The Supreme Court set a general 50% cap on reservation in the 1992 Indra Sawhney case, reasoning that reservation is an exception to the equality principle and should not become the rule. However, this cap has been breached in practice. Tamil Nadu’s 69% reservation is protected by the Ninth Schedule. The central government’s own reservation now totals 59.5% after the addition of the EWS quota. Several states have passed laws exceeding 50%, and the legal challenges to these laws are ongoing. The 50% cap is a judicial guideline, not a constitutional provision, so it can be modified by constitutional amendment — though any such amendment would itself be subject to judicial review under the “basic structure” doctrine.
Q4: How are SC and ST communities determined?
The President of India, under Articles 341 and 342 of the Constitution, notifies the list of Scheduled Castes and Scheduled Tribes for each state through a Presidential Order. Once notified, the list can only be modified by an Act of Parliament — the President or state governments cannot add or remove communities unilaterally. The criteria for inclusion are based on historical social disabilities (for SCs, primarily untouchability and extreme social exclusion) and distinct cultural identity, geographical isolation, and economic backwardness (for STs). Individuals must obtain a caste certificate from the relevant state authority to avail of reservation benefits, and false claims can lead to criminal prosecution and termination of employment.
Q5: How is reservation different from a scholarship?
Reservation and scholarships address different barriers. A scholarship provides financial support — it helps a student who has already gained admission to pay for tuition, books, and living expenses. Reservation, on the other hand, addresses the access barrier itself — it ensures that a student from a disadvantaged community has a seat available in the first place. Without reservation, a Dalit student might never get admitted to a medical college, no matter how many scholarships are available. Without scholarships, a reserved-category student who gains admission might not be able to afford to attend. The two policies are complementary, not interchangeable. India operates both: reservation for access, and schemes like the Post-Matric Scholarship for SC/ST students for financial support. For more on how India’s education system is evolving, see our explainer on NEP 2020 and what’s changing in Indian education.
India’s reservation system is neither a simple handout nor a perfect solution. It is a constitutionally mandated response to one of human history’s most enduring systems of social hierarchy. The data shows that it has expanded access and created new pathways for millions — but also that representation gaps persist, benefits are unevenly distributed within categories, and the policy’s relationship to a rapidly changing economy needs rethinking.
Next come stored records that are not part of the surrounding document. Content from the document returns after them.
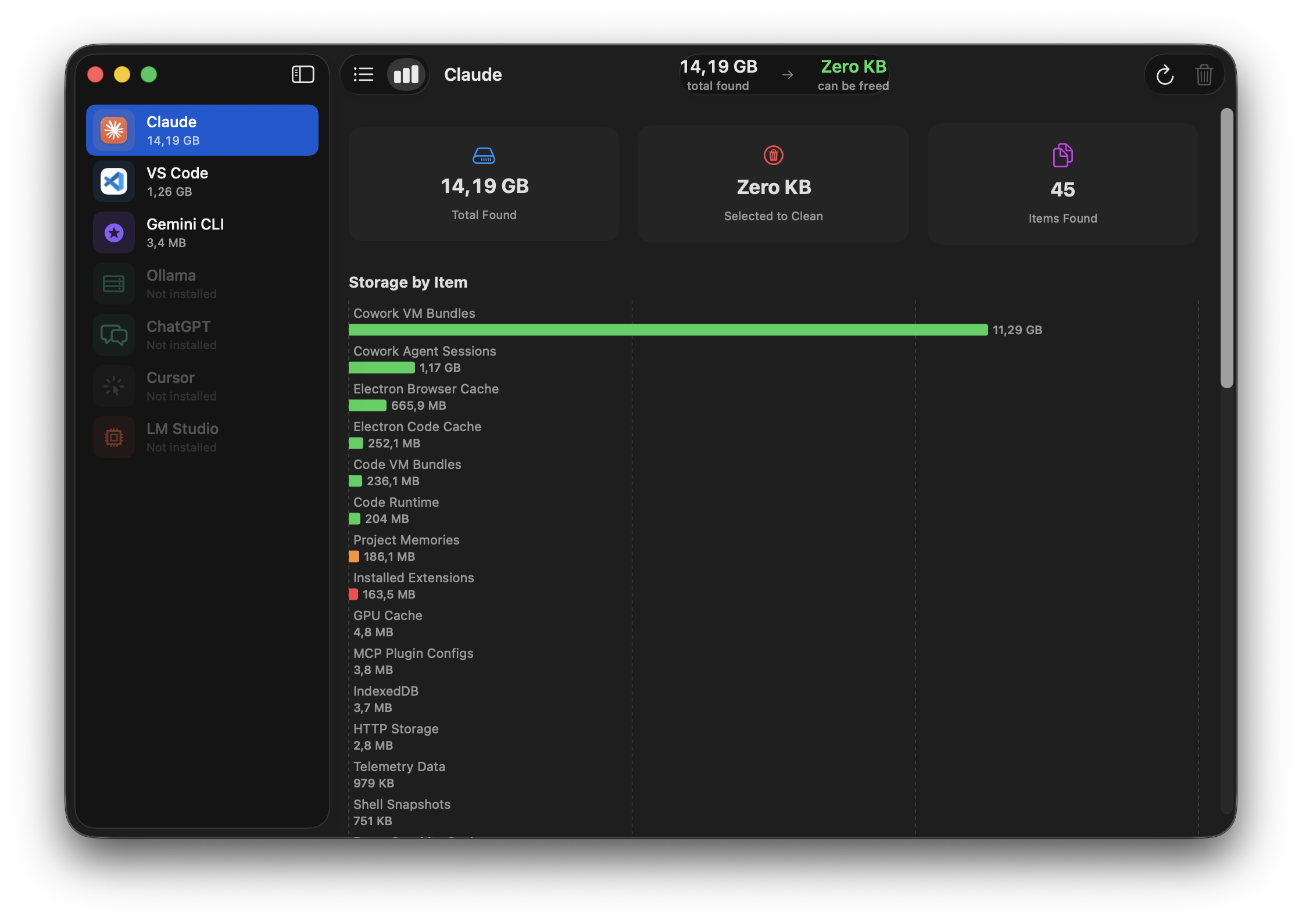Click the trash clean icon
This screenshot has height=924, width=1302.
tap(1204, 75)
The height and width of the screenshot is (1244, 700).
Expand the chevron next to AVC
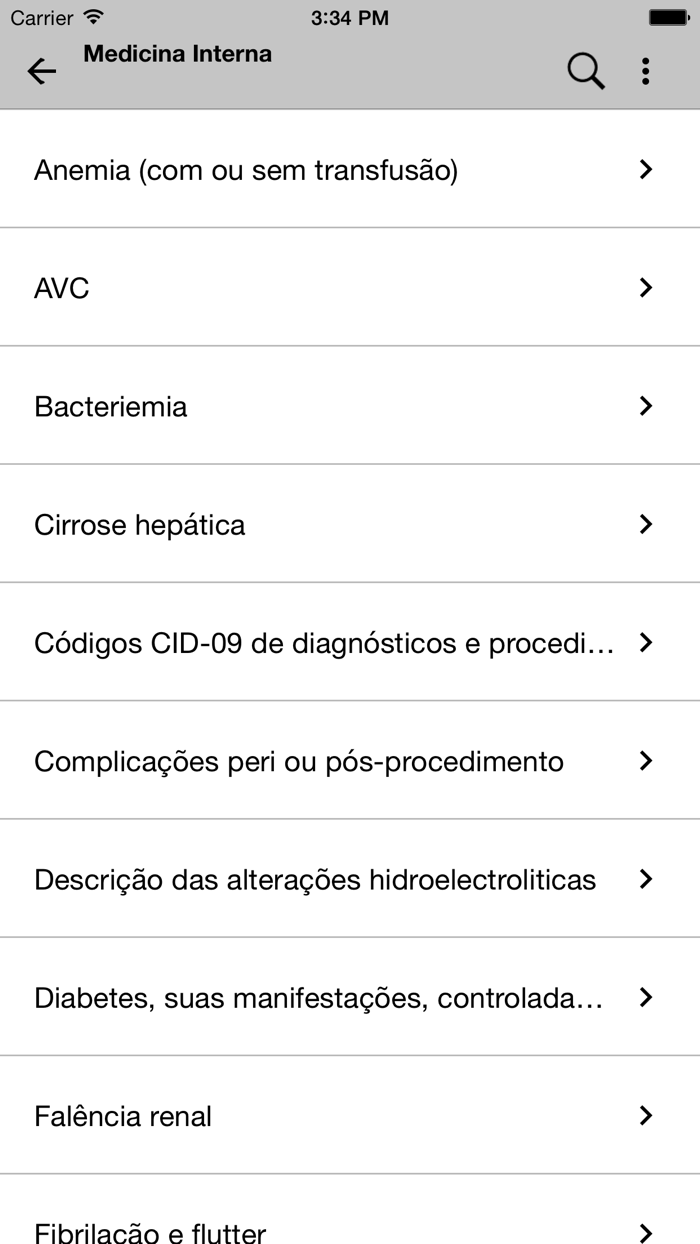pos(647,287)
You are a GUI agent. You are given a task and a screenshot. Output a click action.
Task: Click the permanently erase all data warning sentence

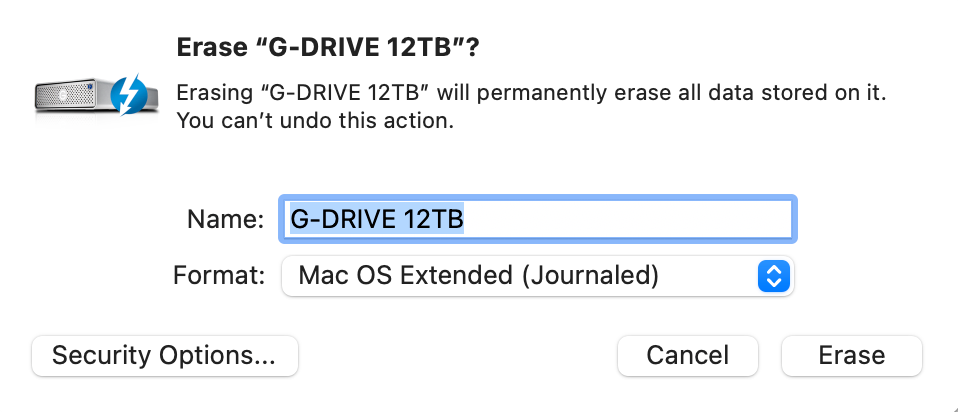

What the debate needs is less heat and more light — less rhetoric about “merit versus reservation” and more honest engagement with data, history, and the lived realities of caste in modern India. Whether you support reservation, oppose it, or want it reformed, understanding how it actually works is the first step toward a more informed conversation.
The facts are clear: caste-based inequality has not been eliminated. The question is not whether corrective action is needed, but what form it should take, how it should be targeted, and how its outcomes should be measured. That conversation — rooted in evidence rather than emotion — is one India urgently needs.